Ti leggi questo articolo prima che lo spedisco? Puoi tenere a casa tua un mazzo di chiavi della casa di mio padre per ogni evenienza? Questa è la mia password Facebook: dovessi morire, entri e cancelli il mio profilo? Puoi dividere tu il conto del ristorante? Visto che hai acceso il ferro, mi stireresti questo vestito? Qua bisogna riprogrammare il decoder, ci pensi tu? Davvero mi stureresti il lavandino? Mi tieni questo ciuffo di capelli mentre mi faccio la treccia?

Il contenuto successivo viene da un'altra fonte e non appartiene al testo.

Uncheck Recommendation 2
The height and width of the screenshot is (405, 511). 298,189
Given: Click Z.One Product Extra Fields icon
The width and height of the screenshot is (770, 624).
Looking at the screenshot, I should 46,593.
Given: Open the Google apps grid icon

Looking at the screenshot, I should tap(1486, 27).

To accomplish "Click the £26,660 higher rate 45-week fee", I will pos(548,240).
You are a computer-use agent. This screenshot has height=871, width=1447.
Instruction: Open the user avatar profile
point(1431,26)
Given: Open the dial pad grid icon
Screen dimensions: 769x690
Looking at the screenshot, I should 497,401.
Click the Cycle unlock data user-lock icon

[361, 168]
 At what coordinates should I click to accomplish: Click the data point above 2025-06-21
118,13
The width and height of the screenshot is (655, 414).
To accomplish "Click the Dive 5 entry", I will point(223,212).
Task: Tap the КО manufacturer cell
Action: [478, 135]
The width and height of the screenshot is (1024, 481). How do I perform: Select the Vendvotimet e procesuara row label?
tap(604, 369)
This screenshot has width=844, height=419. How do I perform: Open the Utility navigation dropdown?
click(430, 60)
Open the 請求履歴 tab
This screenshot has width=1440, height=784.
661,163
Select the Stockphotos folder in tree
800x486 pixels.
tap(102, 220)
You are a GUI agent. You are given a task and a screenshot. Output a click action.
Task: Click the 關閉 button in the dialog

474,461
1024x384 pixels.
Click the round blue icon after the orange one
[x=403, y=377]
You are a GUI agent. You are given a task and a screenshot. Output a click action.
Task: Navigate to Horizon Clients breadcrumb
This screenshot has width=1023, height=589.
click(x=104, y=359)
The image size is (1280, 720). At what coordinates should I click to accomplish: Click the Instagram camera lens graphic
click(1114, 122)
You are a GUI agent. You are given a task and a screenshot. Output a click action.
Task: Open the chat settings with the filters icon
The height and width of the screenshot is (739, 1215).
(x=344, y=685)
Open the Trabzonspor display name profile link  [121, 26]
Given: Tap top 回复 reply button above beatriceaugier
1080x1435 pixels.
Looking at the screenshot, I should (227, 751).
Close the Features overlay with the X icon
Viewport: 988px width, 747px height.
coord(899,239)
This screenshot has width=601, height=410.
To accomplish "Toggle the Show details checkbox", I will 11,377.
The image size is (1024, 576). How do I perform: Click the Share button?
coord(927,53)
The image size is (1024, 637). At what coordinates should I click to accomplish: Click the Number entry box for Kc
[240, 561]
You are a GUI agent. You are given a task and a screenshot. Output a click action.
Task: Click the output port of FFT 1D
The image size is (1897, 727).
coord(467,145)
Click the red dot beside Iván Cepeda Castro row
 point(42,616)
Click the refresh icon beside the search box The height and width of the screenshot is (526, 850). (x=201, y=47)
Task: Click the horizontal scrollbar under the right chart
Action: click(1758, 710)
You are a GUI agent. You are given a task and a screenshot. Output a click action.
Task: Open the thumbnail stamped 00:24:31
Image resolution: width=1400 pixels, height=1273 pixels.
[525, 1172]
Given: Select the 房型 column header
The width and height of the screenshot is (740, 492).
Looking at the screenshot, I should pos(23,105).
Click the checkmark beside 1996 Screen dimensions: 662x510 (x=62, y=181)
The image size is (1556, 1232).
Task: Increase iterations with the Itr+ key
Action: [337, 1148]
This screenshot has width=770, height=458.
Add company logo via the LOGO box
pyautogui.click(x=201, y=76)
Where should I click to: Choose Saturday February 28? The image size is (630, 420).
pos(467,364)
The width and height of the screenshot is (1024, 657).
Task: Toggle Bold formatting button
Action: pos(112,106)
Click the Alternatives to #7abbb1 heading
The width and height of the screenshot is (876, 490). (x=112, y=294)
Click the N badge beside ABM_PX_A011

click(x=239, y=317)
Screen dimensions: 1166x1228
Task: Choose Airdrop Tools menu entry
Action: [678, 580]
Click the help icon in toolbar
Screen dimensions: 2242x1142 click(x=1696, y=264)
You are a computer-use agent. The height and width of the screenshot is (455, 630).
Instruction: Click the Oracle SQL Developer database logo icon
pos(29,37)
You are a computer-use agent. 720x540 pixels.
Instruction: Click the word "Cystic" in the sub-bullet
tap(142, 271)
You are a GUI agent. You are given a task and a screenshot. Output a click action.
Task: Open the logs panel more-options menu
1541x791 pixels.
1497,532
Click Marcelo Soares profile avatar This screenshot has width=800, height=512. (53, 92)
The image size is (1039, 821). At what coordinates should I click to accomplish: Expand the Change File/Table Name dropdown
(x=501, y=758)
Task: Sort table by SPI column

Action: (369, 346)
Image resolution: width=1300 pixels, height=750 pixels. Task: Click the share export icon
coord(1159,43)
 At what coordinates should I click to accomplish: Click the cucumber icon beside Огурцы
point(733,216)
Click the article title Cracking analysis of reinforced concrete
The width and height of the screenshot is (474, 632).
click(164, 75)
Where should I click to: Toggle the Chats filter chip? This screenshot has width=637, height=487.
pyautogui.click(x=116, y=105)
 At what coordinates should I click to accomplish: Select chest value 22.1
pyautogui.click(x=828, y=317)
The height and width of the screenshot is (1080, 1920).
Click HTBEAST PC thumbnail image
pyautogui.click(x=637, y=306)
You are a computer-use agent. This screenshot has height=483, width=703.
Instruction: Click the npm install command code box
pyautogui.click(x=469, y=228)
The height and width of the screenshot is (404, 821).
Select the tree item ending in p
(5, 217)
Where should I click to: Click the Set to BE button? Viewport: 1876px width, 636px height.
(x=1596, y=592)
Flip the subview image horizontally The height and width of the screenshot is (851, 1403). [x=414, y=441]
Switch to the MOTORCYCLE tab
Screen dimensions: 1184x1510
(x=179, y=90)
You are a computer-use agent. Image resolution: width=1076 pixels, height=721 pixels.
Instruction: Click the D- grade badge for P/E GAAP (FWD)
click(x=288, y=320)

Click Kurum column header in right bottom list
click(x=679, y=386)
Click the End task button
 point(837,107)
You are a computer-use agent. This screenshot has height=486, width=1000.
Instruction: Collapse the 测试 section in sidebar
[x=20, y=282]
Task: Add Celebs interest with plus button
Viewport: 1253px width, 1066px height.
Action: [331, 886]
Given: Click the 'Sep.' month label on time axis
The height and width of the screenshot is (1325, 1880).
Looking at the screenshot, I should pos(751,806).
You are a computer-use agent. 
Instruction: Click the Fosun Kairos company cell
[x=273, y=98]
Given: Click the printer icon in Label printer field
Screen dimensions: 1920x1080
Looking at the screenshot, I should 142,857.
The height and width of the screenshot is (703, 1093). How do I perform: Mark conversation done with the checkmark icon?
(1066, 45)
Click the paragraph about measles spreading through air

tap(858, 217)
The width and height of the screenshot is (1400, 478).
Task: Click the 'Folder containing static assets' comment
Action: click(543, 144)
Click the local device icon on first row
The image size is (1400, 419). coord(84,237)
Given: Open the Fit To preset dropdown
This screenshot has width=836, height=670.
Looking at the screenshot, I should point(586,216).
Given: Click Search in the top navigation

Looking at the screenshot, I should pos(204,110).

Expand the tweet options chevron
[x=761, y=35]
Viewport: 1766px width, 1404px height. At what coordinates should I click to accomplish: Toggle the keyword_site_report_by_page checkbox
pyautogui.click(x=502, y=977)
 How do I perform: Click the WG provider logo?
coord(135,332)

Sono ben consapevole quanto questa cosa dell'affidabilità sia zero sexy, ma non posso farci niente: vorrei essere capace di arrivare in ritardo, scordarmi di richiamare, essere misteriosa e irresponsabile, invece sono quella verso la quale tutti si girano se comincia a piovere perché sono quella che si porta sempre dietro l'ombrello.

Per darmi una giustificazione, mi piace pensare che sia colpa della mia famiglia, che il morbo dell'affidabilità mi abbia colto perché a casa mia si respira ossigeno, Estathè e mania del controllo: mia nonna è un motorino di ansia, mia madre un'indefessa risolutrice di problemi e entrambe delle pianificatrici folli, di quelle che ancora non sei scesa dal treno e già ti stanno chiedendo quando tornerai la prossima volta, a che ora, cosa vorrai mangiare, se pensi che per quel giorno ti sarà passata questa tua nuova avversione per la lasagna o almeno questo tuo insensato amore per il vestito blu che porti, che gli sembra una vestaglietta di bassa fattura che si spera ti avranno pagato quelli del negozio per comprare. Come si fa, non dico a non essere, ma almeno a non tentare di essere precisa di fronte a cotanta solerzia nell'ottenere risposte?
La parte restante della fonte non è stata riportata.